### TASK DESCRIPTION
Copy out each of the items below word for word, leaving every line unchanged.

### DATA IN THIS EXERCISE
* Begin *
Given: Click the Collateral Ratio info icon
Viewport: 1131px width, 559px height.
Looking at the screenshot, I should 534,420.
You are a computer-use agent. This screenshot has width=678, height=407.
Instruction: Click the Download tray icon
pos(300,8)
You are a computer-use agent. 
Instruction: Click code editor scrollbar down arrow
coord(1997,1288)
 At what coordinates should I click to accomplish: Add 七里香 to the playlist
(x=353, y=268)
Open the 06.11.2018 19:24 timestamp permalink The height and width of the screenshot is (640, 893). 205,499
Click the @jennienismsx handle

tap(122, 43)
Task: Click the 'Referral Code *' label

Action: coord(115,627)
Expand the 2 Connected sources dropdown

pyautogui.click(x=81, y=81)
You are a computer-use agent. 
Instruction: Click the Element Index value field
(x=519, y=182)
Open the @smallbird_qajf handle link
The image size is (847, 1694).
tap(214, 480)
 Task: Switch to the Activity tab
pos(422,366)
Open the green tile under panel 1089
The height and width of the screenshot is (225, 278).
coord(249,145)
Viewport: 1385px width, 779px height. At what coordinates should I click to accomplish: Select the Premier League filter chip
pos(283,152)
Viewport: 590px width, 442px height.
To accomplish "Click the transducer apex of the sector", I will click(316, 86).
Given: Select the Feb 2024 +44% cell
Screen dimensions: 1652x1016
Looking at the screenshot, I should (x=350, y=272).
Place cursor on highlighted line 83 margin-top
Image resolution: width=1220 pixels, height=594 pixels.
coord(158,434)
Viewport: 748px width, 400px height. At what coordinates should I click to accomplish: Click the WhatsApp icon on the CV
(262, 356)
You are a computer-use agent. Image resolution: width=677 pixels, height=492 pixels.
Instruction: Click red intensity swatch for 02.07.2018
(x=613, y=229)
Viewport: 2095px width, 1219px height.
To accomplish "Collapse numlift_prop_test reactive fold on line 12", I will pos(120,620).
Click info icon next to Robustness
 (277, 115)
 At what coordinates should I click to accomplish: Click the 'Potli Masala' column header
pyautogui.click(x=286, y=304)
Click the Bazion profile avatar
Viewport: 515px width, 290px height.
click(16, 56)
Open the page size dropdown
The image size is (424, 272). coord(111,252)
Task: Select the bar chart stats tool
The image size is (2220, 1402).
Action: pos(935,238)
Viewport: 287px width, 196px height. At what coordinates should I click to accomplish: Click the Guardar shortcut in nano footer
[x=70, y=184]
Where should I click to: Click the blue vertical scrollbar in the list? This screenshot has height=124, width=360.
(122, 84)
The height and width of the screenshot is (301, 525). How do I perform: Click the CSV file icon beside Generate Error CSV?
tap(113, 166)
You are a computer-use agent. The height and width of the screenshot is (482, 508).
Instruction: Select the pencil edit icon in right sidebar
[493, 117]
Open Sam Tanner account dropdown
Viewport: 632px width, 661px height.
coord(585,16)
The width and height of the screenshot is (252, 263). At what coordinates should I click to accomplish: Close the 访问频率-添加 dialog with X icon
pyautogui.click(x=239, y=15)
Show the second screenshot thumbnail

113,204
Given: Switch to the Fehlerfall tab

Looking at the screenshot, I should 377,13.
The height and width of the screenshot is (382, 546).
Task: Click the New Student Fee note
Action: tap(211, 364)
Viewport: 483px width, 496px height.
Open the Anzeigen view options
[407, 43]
* End *
### SOLUTION
Given: Click the Collateral Ratio info icon
Viewport: 1131px width, 559px height.
Looking at the screenshot, I should 534,420.
You are a computer-use agent. This screenshot has width=678, height=407.
Instruction: Click the Download tray icon
pos(300,8)
You are a computer-use agent. 
Instruction: Click code editor scrollbar down arrow
coord(1997,1288)
 At what coordinates should I click to accomplish: Add 七里香 to the playlist
(x=353, y=268)
Open the 06.11.2018 19:24 timestamp permalink The height and width of the screenshot is (640, 893). 205,499
Click the @jennienismsx handle

tap(122, 43)
Task: Click the 'Referral Code *' label

Action: coord(115,627)
Expand the 2 Connected sources dropdown

pyautogui.click(x=81, y=81)
You are a computer-use agent. 
Instruction: Click the Element Index value field
(x=519, y=182)
Open the @smallbird_qajf handle link
The image size is (847, 1694).
tap(214, 480)
 Task: Switch to the Activity tab
pos(422,366)
Open the green tile under panel 1089
The height and width of the screenshot is (225, 278).
coord(249,145)
Viewport: 1385px width, 779px height. At what coordinates should I click to accomplish: Select the Premier League filter chip
pos(283,152)
Viewport: 590px width, 442px height.
To accomplish "Click the transducer apex of the sector", I will click(316, 86).
Given: Select the Feb 2024 +44% cell
Screen dimensions: 1652x1016
Looking at the screenshot, I should (x=350, y=272).
Place cursor on highlighted line 83 margin-top
Image resolution: width=1220 pixels, height=594 pixels.
coord(158,434)
Viewport: 748px width, 400px height. At what coordinates should I click to accomplish: Click the WhatsApp icon on the CV
(262, 356)
You are a computer-use agent. Image resolution: width=677 pixels, height=492 pixels.
Instruction: Click red intensity swatch for 02.07.2018
(x=613, y=229)
Viewport: 2095px width, 1219px height.
To accomplish "Collapse numlift_prop_test reactive fold on line 12", I will pos(120,620).
Click info icon next to Robustness
 (277, 115)
 At what coordinates should I click to accomplish: Click the 'Potli Masala' column header
pyautogui.click(x=286, y=304)
Click the Bazion profile avatar
Viewport: 515px width, 290px height.
click(16, 56)
Open the page size dropdown
The image size is (424, 272). coord(111,252)
Task: Select the bar chart stats tool
The image size is (2220, 1402).
Action: pos(935,238)
Viewport: 287px width, 196px height. At what coordinates should I click to accomplish: Click the Guardar shortcut in nano footer
[x=70, y=184]
Where should I click to: Click the blue vertical scrollbar in the list? This screenshot has height=124, width=360.
(122, 84)
The height and width of the screenshot is (301, 525). How do I perform: Click the CSV file icon beside Generate Error CSV?
tap(113, 166)
You are a computer-use agent. The height and width of the screenshot is (482, 508).
Instruction: Select the pencil edit icon in right sidebar
[493, 117]
Open Sam Tanner account dropdown
Viewport: 632px width, 661px height.
coord(585,16)
The width and height of the screenshot is (252, 263). At what coordinates should I click to accomplish: Close the 访问频率-添加 dialog with X icon
pyautogui.click(x=239, y=15)
Show the second screenshot thumbnail

113,204
Given: Switch to the Fehlerfall tab

Looking at the screenshot, I should 377,13.
The height and width of the screenshot is (382, 546).
Task: Click the New Student Fee note
Action: tap(211, 364)
Viewport: 483px width, 496px height.
Open the Anzeigen view options
[407, 43]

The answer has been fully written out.